◆ **Saved entries**:
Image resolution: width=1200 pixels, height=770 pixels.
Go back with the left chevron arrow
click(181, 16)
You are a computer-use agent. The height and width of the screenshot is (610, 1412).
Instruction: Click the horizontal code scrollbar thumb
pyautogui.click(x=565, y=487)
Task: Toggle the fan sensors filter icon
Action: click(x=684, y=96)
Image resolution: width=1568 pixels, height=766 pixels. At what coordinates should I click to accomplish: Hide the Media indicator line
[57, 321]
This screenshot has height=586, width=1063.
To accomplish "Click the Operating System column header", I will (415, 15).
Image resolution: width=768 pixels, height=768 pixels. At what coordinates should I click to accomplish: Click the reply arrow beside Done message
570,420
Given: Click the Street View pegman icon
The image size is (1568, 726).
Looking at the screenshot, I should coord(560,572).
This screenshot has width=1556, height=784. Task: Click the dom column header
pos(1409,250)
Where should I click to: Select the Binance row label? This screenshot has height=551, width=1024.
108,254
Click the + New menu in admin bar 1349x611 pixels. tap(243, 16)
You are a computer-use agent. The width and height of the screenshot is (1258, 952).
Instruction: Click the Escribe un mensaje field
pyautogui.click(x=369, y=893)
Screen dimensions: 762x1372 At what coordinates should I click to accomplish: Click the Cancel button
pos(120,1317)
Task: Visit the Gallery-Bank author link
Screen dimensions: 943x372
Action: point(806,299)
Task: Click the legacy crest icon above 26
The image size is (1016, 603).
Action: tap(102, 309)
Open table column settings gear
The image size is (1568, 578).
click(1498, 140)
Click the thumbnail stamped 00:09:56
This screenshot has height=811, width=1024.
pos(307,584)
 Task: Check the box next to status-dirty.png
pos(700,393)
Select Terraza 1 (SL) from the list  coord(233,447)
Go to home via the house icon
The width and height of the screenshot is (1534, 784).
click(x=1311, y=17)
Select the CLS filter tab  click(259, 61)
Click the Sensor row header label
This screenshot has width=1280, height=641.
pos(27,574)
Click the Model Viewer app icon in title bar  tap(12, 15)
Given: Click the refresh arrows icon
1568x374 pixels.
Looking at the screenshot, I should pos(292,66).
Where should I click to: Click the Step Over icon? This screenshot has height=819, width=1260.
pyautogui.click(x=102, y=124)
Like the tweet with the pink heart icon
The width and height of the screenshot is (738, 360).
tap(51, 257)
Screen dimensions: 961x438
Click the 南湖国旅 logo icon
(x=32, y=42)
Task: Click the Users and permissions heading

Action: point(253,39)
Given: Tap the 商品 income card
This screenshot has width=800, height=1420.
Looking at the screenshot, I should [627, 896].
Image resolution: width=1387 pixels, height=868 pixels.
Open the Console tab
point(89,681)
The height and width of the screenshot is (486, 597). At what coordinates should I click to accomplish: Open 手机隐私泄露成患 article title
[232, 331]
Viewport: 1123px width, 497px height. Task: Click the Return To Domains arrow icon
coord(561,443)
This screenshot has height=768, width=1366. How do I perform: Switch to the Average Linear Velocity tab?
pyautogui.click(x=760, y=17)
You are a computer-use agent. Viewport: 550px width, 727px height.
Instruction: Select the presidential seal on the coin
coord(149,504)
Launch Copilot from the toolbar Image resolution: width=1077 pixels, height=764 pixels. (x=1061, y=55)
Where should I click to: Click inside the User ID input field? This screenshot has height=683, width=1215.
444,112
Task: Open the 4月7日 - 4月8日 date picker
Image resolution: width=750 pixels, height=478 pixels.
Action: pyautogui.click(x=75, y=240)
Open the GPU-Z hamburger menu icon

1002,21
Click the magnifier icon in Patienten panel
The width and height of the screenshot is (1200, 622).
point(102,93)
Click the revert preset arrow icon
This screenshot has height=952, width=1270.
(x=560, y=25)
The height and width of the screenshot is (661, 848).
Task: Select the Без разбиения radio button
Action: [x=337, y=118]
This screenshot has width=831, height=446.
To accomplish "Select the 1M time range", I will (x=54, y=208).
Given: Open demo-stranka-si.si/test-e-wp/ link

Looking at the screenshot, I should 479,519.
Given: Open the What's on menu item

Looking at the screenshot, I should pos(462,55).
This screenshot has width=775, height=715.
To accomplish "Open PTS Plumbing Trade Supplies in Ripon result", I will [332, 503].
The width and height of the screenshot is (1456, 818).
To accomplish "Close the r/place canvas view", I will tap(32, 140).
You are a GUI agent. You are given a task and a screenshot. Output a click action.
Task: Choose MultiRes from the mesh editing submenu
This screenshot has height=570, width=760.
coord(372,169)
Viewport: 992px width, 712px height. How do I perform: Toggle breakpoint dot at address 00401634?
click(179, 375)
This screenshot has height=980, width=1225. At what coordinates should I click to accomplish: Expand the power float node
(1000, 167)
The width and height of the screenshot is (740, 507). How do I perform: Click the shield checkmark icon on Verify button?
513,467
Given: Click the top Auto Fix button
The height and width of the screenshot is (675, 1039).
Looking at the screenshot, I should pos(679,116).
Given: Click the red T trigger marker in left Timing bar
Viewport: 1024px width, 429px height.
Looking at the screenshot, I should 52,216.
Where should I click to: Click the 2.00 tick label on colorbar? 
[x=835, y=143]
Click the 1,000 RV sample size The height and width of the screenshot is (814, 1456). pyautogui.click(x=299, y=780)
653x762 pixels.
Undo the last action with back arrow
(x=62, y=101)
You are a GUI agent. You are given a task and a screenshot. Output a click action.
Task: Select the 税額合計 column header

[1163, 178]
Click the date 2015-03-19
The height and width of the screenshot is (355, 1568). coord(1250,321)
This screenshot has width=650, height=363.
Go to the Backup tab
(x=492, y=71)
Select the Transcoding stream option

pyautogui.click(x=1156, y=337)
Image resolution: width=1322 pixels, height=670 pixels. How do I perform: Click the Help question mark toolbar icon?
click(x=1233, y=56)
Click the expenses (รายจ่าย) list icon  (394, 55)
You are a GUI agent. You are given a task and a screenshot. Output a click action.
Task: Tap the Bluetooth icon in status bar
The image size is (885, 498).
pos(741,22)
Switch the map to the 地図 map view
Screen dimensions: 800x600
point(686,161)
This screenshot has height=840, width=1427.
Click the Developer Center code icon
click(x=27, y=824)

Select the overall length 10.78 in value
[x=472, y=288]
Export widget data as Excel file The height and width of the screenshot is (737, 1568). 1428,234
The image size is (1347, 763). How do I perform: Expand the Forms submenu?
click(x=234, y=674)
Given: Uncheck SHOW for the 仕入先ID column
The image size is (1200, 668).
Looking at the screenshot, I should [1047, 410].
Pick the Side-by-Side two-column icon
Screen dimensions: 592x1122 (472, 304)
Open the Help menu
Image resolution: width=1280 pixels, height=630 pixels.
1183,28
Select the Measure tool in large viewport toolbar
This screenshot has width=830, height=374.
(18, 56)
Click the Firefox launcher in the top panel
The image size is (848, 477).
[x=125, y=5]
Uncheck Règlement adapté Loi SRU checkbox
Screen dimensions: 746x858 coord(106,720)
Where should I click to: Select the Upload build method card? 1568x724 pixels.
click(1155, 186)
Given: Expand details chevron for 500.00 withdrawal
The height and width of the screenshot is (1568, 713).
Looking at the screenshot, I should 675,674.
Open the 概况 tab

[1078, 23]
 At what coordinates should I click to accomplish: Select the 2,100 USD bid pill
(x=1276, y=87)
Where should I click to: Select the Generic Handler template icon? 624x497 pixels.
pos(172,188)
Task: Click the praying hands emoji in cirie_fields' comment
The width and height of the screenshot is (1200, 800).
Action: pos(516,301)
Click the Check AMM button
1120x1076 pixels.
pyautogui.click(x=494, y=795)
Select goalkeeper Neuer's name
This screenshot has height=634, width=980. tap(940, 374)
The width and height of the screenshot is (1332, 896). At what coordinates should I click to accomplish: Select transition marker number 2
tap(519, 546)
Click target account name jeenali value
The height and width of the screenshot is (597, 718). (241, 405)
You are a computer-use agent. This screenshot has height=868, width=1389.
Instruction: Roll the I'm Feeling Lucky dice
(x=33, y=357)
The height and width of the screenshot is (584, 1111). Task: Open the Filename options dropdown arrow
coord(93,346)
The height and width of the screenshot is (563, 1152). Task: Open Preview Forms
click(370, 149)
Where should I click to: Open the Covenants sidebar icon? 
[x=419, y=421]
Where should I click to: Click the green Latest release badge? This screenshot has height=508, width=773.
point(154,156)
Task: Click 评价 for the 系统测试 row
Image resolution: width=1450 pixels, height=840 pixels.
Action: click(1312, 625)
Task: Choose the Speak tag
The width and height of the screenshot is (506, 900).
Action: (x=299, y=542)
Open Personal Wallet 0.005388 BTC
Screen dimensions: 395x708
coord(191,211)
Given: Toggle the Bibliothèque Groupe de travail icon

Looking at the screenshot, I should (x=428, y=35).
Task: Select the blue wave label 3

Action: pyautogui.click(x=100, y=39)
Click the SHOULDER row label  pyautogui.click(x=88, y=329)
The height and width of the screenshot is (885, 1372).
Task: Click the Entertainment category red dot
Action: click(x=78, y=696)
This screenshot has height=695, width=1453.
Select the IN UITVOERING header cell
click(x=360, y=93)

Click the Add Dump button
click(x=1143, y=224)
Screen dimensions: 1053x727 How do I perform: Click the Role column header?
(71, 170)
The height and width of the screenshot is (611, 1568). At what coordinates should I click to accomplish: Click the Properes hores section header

◆ **WORK REQUEST**: Which lines above hold the string "computer"? Show each of them.

◆ **ANSWER SPACE**:
You are a computer-use agent. The height and width of the screenshot is (610, 1412).
You are a computer-use agent. The width and height of the screenshot is (1258, 952).
You are a computer-use agent. Viewport: 550px width, 727px height.
You are a computer-use agent. This screenshot has height=868, width=1389.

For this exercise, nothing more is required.